1. Set ground rules first
Before any sexting starts, agree on the basics with the person you're sexting with. What's on the table, what isn't, whether anything gets saved, whether either of you is comfortable with photos or videos at all. A two-minute conversation up front saves a hundred awkward ones later.
2. Be yourself
Trying to perform as someone you're not reads through almost immediately. The people who are good at this aren't quoting lines from somewhere, they're just saying what they actually want in a way that fits how they normally talk. Use proper spelling and grammar too, it sounds trivial, but sloppy typing pulls your partner out of the mood faster than almost anything else.
3. Respect your partner's privacy
Whatever they share with you, share back to them and nobody else. Never forward, never screenshot to show a friend, never save "just in case." Treat their pictures the way you'd want them to treat yours, which is: like something they're trusting you with.
4. Keep messages short and sweet
Long walls of text break the rhythm. A couple of vivid, specific sentences land much harder than a three-paragraph monologue. Think of sexting as a back-and-forth, not an essay.
5. Use trustworthy platforms
If you're meeting people online to sext, stick to reputable sites with decent moderation and obvious anti-scam signals. Brand new profiles with stock photos and aggressive opening lines are almost always bots or scams. Spend the extra minute checking who you're actually talking to before you send anything explicit.
6. Don't overshare
There's a difference between sharing a mood and dumping every detail of your day at the same time. The hot part is the tension, not the information. Leave some things to the imagination, it's more effective and it keeps the conversation from stalling.
7. Protect your phone and your photos
Treat any explicit photos on your device as genuinely sensitive. Delete them regularly, or frame them so your face and any identifying marks are never in the same shot as anything explicit. If you sext often, consider using an app with strong encryption like Telegram's secret chats, which don't sync to the cloud and don't leave copies sitting in photo libraries.
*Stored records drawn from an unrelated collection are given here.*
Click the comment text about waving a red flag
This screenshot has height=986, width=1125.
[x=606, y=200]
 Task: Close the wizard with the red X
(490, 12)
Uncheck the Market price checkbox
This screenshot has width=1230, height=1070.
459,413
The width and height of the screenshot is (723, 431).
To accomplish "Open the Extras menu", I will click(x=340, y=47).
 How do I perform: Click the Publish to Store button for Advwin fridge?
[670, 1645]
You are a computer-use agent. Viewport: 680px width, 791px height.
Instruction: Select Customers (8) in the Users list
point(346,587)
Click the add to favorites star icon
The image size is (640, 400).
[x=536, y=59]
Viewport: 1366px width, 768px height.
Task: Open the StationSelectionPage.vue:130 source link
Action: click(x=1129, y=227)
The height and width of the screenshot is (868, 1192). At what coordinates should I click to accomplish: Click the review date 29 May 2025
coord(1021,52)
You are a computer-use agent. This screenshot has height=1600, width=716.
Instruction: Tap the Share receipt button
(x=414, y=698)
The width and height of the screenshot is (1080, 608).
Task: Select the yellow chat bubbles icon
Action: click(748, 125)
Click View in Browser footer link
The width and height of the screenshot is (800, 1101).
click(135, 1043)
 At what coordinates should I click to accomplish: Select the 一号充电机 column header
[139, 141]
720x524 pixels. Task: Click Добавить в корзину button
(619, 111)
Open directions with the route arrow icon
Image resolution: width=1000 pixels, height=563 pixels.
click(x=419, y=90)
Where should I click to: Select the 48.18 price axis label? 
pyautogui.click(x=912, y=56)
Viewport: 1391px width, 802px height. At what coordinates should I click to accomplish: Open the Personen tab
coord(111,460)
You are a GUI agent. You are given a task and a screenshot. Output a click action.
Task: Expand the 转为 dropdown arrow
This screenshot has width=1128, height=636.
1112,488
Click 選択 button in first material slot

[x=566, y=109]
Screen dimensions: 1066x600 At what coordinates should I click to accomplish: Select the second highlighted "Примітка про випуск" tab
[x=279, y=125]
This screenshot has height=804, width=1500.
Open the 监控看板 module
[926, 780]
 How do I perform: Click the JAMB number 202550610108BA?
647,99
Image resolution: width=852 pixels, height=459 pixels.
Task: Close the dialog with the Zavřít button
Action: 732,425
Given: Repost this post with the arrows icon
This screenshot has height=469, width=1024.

8. Don't flood with photos and videos
One good photo at the right moment is worth ten sent in a row. Pacing matters. Sending a pile of images in quick succession can feel overwhelming and desperate rather than sexy.
9. Quality over quantity on images
If you're going to send a picture, make it a good one. Decent lighting, a flattering angle, something that took you a moment of thought rather than a shot fired off in bad bathroom lighting. Low-effort photos land like low-effort effort.
10. Keep things lighthearted
Sexting isn't a performance. It's supposed to be fun. Jokes land, teasing lands, a bit of play lands. Taking yourself too seriously is where it gets awkward. Have fun with it, don't treat it like work, and stop if you're not enjoying it.
One last rule: read the room
Context matters more than any tip on this list. Is your partner actually in a place where this is welcome right now? Are they responding in kind, or just being polite? Sexting is at its best when both people are actively into it. If you're ever not sure, ask. A quick "is this a good time" is way sexier than an unwanted nude at 2pm on a workday.